Na época passada o avançado foi jogar para o Kavala. «No início correu tudo bem. Era um bom clube, o terceiro ou quarto maior da Grécia. Uma espécie de Leixões que queria regressar à primeira divisão. Um bom clube para jogar e ganhar razoavelmente. Houve jogos em que o presidente nos deu 500 euros de prémio de jogo. Mas chegou Dezembro e deixámos de ter hipóteses de subir. Aí o presidente informou que não nos pagava mais. Então disse-lhe que se a decisão era essa, eu queria ir embora. Disse-me que não deixava porque tinha clubes interessados em contratar-me. Continuei a exigir o meu dinheiro e ameacei que vinha embora se não me pagassem. Determinado dia mandaram assaltar-me o carro para me roubarem os documentos. Assim não podia sair do país. Depois de mês e meio sem dinheiro, nem documentos, decidi deixar Kavala a meio da noite, sem dizer nada a ninguém. Sentia-me inseguro na própria cidade pois algumas pessoas do clube eram perigosas. Tinha de sair de lá.»
Filipe Cândido recorda na perfeição essa noite em que deixou para trás o clube grego: «Apanhei o comboio e durante a noite percorri a distância de 700 quilómetros até Atenas. Às oito da manhã cheguei à embaixada portuguesa e pedi ajuda. Paguei 70 euros, troquei a data do bilhete que tinha de regresso, arranjaram-se autorização para sair da Grécia e segui para Lisboa.»
Na descrição da fuga de Filipe Cândido é impossível transcrever o sentimento com que o avançado viveu na Grécia. «Sei que durante uma semana falavam de mim todos os dias nos jornais de lá.
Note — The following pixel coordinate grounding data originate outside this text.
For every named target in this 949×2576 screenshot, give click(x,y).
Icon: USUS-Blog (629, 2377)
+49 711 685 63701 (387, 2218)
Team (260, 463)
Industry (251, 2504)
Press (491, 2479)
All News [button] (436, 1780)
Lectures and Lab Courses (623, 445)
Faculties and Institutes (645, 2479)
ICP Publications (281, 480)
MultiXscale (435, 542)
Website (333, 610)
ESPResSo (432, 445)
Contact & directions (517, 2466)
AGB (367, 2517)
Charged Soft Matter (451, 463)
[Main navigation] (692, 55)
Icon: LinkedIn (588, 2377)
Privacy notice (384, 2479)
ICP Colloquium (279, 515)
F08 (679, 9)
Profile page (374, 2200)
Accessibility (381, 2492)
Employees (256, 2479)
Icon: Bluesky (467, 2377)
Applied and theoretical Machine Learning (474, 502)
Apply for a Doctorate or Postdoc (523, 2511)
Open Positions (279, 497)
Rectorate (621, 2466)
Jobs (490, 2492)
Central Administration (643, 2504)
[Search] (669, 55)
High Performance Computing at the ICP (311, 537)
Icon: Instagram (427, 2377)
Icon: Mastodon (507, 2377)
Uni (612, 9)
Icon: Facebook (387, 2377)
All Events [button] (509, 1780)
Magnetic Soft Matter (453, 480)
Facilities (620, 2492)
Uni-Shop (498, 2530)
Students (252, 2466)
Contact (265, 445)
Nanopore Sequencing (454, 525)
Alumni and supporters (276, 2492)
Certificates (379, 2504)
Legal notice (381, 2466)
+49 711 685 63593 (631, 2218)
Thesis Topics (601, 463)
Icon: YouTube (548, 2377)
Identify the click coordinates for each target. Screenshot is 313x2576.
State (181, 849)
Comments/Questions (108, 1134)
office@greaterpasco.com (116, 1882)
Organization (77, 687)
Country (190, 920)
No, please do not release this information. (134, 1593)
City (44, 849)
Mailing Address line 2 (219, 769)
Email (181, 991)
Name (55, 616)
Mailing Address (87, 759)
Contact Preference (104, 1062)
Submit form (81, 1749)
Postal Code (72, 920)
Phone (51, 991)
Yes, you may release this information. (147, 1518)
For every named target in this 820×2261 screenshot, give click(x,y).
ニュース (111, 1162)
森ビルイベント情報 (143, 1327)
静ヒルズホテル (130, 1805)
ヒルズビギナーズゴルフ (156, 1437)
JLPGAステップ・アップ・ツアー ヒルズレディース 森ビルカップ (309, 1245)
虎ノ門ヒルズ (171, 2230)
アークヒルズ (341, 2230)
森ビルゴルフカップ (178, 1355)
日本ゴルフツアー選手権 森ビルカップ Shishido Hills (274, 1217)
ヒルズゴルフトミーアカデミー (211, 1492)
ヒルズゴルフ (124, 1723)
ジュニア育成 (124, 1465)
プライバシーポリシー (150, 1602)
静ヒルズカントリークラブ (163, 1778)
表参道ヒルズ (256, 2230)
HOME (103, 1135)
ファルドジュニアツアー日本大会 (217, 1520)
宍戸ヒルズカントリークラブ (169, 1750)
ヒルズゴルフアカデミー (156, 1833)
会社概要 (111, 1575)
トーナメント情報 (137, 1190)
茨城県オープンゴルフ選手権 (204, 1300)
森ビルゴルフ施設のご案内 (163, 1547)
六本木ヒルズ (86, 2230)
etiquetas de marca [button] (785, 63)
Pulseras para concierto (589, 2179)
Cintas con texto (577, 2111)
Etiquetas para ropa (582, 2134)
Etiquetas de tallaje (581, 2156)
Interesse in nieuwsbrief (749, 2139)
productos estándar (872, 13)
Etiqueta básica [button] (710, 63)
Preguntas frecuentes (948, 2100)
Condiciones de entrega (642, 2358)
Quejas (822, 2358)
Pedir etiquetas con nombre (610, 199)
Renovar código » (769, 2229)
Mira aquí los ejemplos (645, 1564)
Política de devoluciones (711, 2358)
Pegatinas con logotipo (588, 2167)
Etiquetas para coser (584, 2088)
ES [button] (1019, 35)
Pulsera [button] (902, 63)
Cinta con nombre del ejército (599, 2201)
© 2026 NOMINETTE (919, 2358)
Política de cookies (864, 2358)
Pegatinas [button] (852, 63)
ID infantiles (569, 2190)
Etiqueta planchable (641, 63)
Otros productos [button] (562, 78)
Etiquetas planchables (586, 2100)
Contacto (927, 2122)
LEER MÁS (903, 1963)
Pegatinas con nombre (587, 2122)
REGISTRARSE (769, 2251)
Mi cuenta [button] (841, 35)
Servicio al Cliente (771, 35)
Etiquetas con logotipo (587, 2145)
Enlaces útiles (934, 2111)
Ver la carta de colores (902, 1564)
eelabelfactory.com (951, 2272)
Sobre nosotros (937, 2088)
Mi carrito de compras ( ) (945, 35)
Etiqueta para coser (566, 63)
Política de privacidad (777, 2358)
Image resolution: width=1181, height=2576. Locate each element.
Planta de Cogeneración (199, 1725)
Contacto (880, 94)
Diziam que estava desaparecido. Mas através do Sindicato de Jogadores em Portugal informámos o sindicato grego e deles depois falaram com o clube», conta.
Jogar com gosto no Vila Meã como no Real Madrid
O avançado saiu em lígio do Kavala e interpôs, de imediato, uma queixa na FIFA. Esta fuga aconteceu em Março de 2007 e 2008 arranca com Filipe Cândido a jogar no Vila Meã, com um certificado provisório. «Depois das experiências que tive chega de emigrar. Ou se emigra para o Real Madrid, como eu fiz aos 17 anos, ou então não compensa ir, para ganhar mais 500 euros. Compreendo que há poucas oportunidades cá e na aflição decidam emigrar, pois os jogadores não têm mais nada que possam fazer. Não é o meu caso porque estou na faculdade e tenho objectivos extra futebol», declara.
Conhecedor da realidade mais escondida dos clubes, Filipe Cândido é directo e sem rodeios fala das mudanças que devem existir: «É um engano o actual momento do nosso futebol. Mais de 60/70 por cento das equipas profissionais têm ordenados em atraso. Deviam treinar à noite para que de dia os jogadores estudassem ou trabalhassem. Como aqui as coisas estão muito mal, os jogadores saem em busca de novas oportunidades. Agora o que está a dar é o Chipre. Estão lá 28/30 portugueses. Eu só voltava a emigrar se fosse por uma coisa muito, muito boa. E tenho espírito aventureiro. Pelo que vivi consigo diferenciar o bom do mau e o conselho que dou a quem pensa emigrar é que leiam muito bem os contratos que fazem. Peçam ajuda ao sindicato, que não custa nada. É só mandar um fax com o contrato antes de o assinarem. Tenham o máximo cuidado.»
Não regressou a Portugal com a conta bancária recheada, mas voltou com o espírito a transbordar de vivências. «Sinto-me realizado pois tentei tudo para ser feliz no que faço. Sou inteligente o suficiente para não viver frustrado. Tenho humildade para saber que se joga com gosto no Real Madrid ou no Vila Meã, mesmo sem tape branca. Eu faço o que gosto e muitas pessoas não fazem. Consigo ser feliz, da minha maneira».